Programming note: Please join me tomorrow, Wednesday, for another midweek Clubland Q&A, when I'll be taking questions from Mark Steyn Club members live around the planet at 3pm North American Eastern - that's 8pm British Summer Time/9pm Central European.
~The eminent barrister (and later Lord Chancellor) F E Smith was famously asked by an irritated judge: "Are you trying to show contempt for this court, Mr Smith?" To which he replied: "No, my Lord, I am trying to conceal it."
We have all been there. Well, I certainly have - rather recently, as it happens.
There are times, however, when it is necessary not to conceal it. This week's Trump Trial of the Week is the bazillionth attempt by the ruling party to nail the leader of the opposition on ...something, anything, whatever's to hand. So naturally a certain artfulness is required. In this case, if one accepts as true the charges of corrupt prosecutor Alvin Bragg, Trump paid former crony Michael Cohen to pay off Stormy Daniels. Which would be a falsification of business records. Which is, under the "laws" of New York, a misdemeanour - albeit one in which the statute of supposed limitations has already kicked in. So Bragg is arguing that the expired misdemeanour is actually a non-expired felony, because it was used to cover up another crime.
What other crime he has not said. And, as is now familiar in the State of New York, the corrupt judge Juan Manuel Merchan has been happy to indulge him.
So we are in the quintessentially American realm of the Higher Bollocks.
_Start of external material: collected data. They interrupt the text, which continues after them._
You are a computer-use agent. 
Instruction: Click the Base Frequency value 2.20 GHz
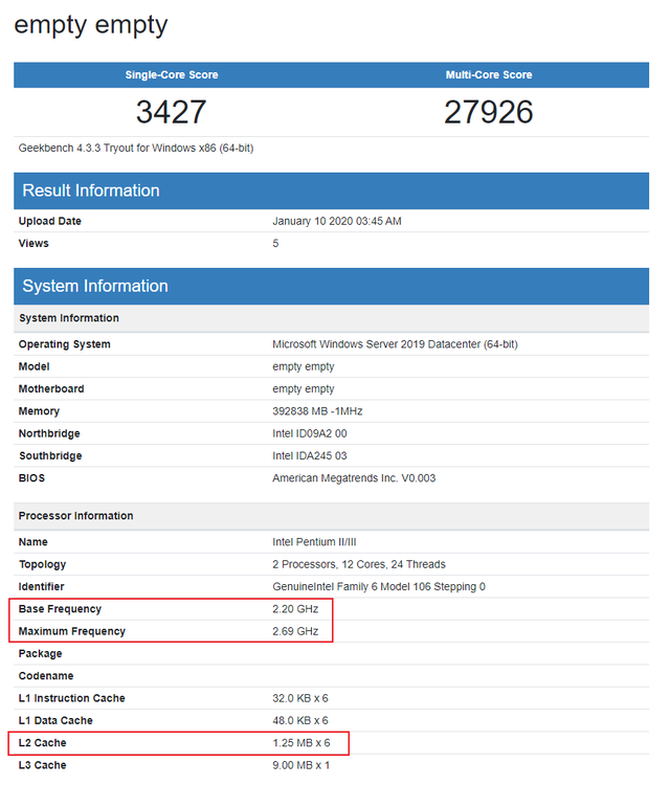(293, 609)
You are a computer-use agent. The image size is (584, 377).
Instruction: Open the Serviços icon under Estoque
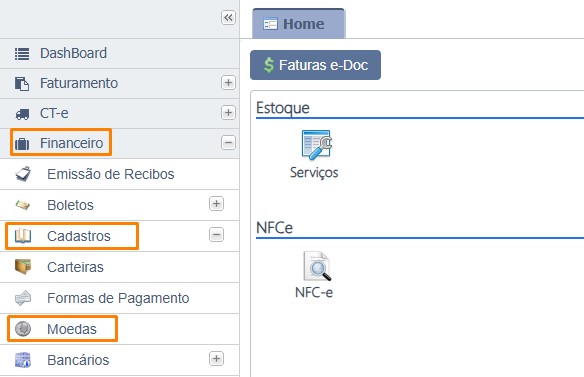[x=316, y=145]
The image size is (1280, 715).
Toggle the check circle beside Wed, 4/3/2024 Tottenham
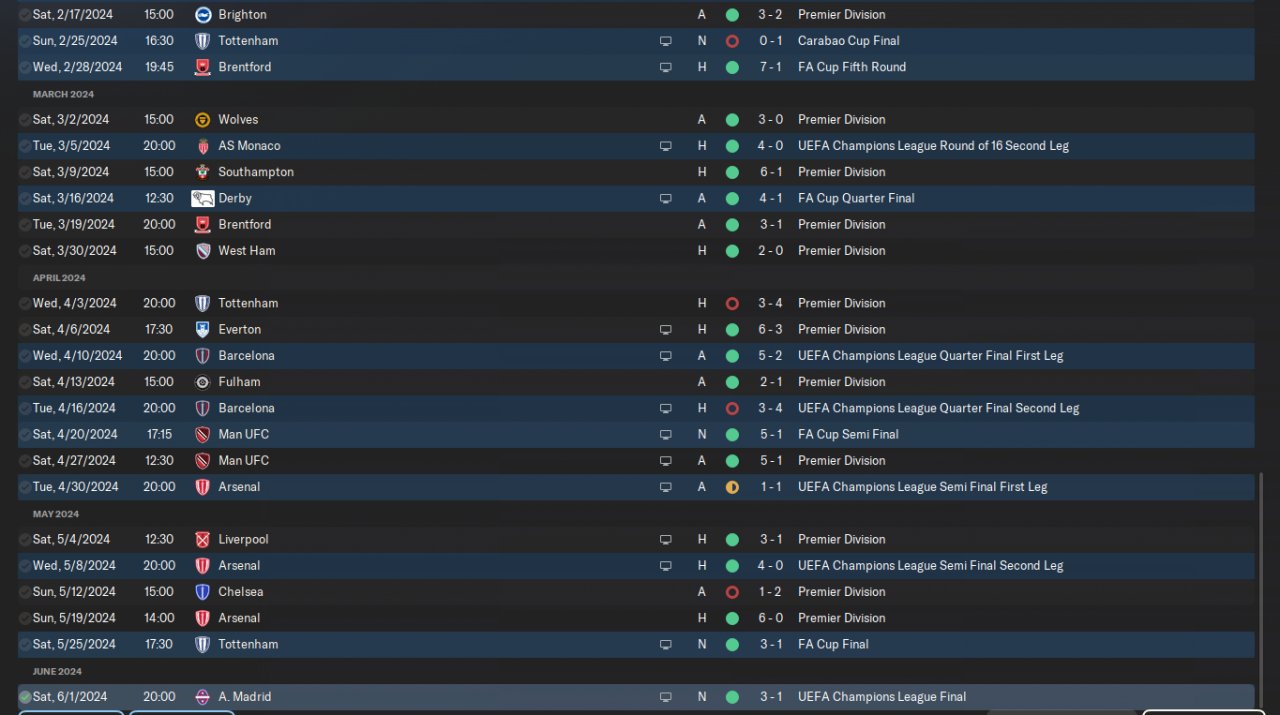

That means so-called conservative legal scholars fill the airwaves conceding that yes, it's an almighty stretch but, in the fullness of time (which, as I can attest after twelve years in the choked septic tank of DC justice, can be very full indeed), Judge Merchan's whims and caprices will likely be overturned on appeal.
So the system works - eventually.
By my count, this is Merchan's third Trump-related "case" in eighteen months: there was the Trump Organization in late 2022, Trump finance chief Allen Weisselberg in 2023, and now this one. A fourth "case" (Steve Bannon's) comes to trial next month. I have been before the bench in this particular courthouse myself: there are an awful lot of courtrooms, and a lot of judges. So why all the Trump cases wind up in the hands of this particular Biden donor is a mystery to me.
Well, actually it isn't: much of "American justice" is stinkingly corrupt. QED.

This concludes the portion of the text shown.